There has been some friction from the MD schools in our state over the proposed Alabama College of Osteopathic Medicine (ACOM), but with the election of our new governor this past November, Robert Bentley, MD, things should become easier for them - especially since his son is a DO.

There are more news articles on the proposed school on the internet, and most of them say that they are shooting for a 2012 first class.
 
Clinical affiliations FOLLOWED by opening a school ... not the other way around. Pretty simple equation, but many times it isn't followed! Nicely done AOCM.
 
I would like to know if there are any new schools that will be opened in the next few years because I am counting in that their stats requirement will be lower than the already eatablished DO schools... My situation is that I am non-traditional applicant with 3.2+ cGPA and 3.4+ sGPA; hoping to score 28+ mcat, I have healthcare experience (RN) and 80+ hours shadowing (MD and DO). I will have some ECs by the time I apply. Will apply apply for 2012 class. Do you guys know if there are prospective DO schools that will be opened in the near future?

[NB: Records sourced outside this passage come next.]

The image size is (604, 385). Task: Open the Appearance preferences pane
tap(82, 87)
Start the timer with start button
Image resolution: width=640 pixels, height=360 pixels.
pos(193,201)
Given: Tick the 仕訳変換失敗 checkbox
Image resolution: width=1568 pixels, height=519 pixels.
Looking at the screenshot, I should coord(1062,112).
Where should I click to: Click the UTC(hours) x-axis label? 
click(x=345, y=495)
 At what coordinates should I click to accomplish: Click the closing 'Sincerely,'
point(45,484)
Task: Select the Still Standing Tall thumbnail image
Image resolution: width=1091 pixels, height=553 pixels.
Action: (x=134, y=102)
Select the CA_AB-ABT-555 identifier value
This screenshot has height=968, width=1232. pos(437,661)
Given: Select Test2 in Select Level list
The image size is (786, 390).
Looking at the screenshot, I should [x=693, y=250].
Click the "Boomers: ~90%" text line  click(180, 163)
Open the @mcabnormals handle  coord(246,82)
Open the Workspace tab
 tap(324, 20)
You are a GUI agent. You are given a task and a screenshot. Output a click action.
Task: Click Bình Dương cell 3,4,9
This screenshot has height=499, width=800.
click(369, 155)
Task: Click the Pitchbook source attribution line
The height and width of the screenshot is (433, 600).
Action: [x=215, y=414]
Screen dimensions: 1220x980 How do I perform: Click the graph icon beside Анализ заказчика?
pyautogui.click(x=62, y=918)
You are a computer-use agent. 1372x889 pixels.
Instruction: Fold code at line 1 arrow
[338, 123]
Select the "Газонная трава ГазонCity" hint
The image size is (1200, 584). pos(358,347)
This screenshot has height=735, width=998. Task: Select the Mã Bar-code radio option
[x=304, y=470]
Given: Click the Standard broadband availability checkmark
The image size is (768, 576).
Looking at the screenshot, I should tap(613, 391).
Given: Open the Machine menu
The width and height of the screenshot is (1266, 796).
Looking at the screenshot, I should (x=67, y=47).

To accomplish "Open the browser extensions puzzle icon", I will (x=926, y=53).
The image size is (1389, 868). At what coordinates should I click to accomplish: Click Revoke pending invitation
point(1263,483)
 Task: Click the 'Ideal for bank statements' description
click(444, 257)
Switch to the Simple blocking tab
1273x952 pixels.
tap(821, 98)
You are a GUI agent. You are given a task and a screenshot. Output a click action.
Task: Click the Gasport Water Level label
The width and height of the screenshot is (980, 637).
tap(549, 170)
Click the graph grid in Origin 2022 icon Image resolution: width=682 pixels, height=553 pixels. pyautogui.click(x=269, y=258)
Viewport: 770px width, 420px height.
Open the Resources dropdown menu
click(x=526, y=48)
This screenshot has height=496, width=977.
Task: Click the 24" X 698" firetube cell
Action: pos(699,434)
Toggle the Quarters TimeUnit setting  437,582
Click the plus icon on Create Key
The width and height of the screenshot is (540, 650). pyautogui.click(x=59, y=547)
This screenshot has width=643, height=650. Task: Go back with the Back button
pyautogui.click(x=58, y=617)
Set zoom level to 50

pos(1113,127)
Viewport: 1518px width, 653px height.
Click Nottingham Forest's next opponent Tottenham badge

I admittedly have not read the entirety of the replies so I'm probably beating a dead cat by saying this. You are an excellent applicant at many schools with your current statistics. Even if you score mid-20's on the MCAT there is no reason you won't be accepted to an established school.

Your ECs are literally your saving grace. With experience (if it's significant) as an RN and a solid amount of volunteer/shadowing activities you are certain to garner interest from the admissions community.
 
Why are people excited about:

a) flooding the market with new DO schools
b) attending these new schools.

Attend a well-established school. Period. Residency slots are not expanding to keep up with medical school output, and you may be very, very disappointed with what you get out of the process.

Who wants to attend med school where the only option is a poor match rate into family practice? Seriously, that's what some med students are facing circa 2015, yet, they'll be popping 300k in loans and have no idea about the primary care hell that awaits them....and have no choice in the matter.
 
Why are people excited about:

a) flooding the market with new DO schools
b) attending these new schools.

Attend a well-established school. Period. Residency slots are not expanding to keep up with medical school output, and you may be very, very disappointed with what you get out of the process.

Who wants to attend med school where the only option is a poor match rate into family practice? Seriously, that's what some med students are facing circa 2015, yet, they'll be popping 300k in loans and have no idea about the primary care hell that awaits them....and have no choice in the matter.

Plenty of people actually want to do primary care, but I do agree.